● Source passage
......

Seneca, Politkovskaya, and the Endangered Magic of Literature

Aimee LiuIt seems to me some days that literature is teetering on the brink of obsolescence. YouTube and Twitter, Instagram and Facebook and 900 cable channels are only part of the problem. I am part of the problem, I think. I’m not doing nearly enough to defend good writing. So I thought I’d take a few minutes to remind myself why quality writing still deserves defending.
To my mind, the most compelling virtue of literature is that, short of telepathy, it’s our only means of inhabiting someone else’s thoughts word for word. The other arts allow us to witness or empathize with the artist — but there’s always a separation. We stay, more or less, in our own heads as we watch or listen.
To write, however, is to think directly onto the page. The quality of writing is determined by the clarity, honesty, and meaning of those thoughts. So when we read quality literature, we seamlessly move inside the writer’s mind.

......

● Data lines
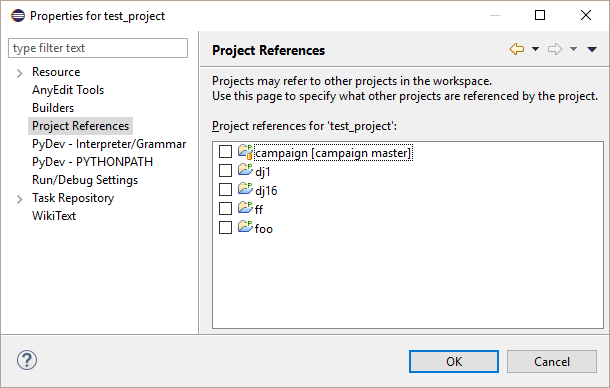Click the grey forward navigation arrow
The height and width of the screenshot is (388, 610).
pyautogui.click(x=555, y=49)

......

● Goals
1. In the essay on literature, translate the sentence "To write, however, is to think directly onto the page." into Spanish.
2. State whether each statement below agrees with the essay on literature, answering yes or no and quoting the deciding words of the essay.
(a) The writer regards literature, short of telepathy, as the only means of inhabiting someone else's thoughts word for word.
(b) According to the writer, the other arts allow us to leave our own heads entirely.
(c) The writer believes enough is being done personally to defend good writing.
3. Transcribe the passage of the essay on literature that begins at the words "Seneca, Politkovskaya, and" and ends after the words "watch or listen.".

● Task-by-task solutions
1. Escribir, sin embargo, es pensar directamente sobre la página.

2.
(a) Yes: "short of telepathy, it’s our only means of inhabiting someone else’s thoughts word for word"
(b) No: "We stay, more or less, in our own heads as we watch or listen."
(c) No: "I’m not doing nearly enough to defend good writing."

3.
Seneca, Politkovskaya, and the Endangered Magic of Literature

Aimee LiuIt seems to me some days that literature is teetering on the brink of obsolescence. YouTube and Twitter, Instagram and Facebook and 900 cable channels are only part of the problem. I am part of the problem, I think. I’m not doing nearly enough to defend good writing. So I thought I’d take a few minutes to remind myself why quality writing still deserves defending.
To my mind, the most compelling virtue of literature is that, short of telepathy, it’s our only means of inhabiting someone else’s thoughts word for word. The other arts allow us to witness or empathize with the artist — but there’s always a separation. We stay, more or less, in our own heads as we watch or listen.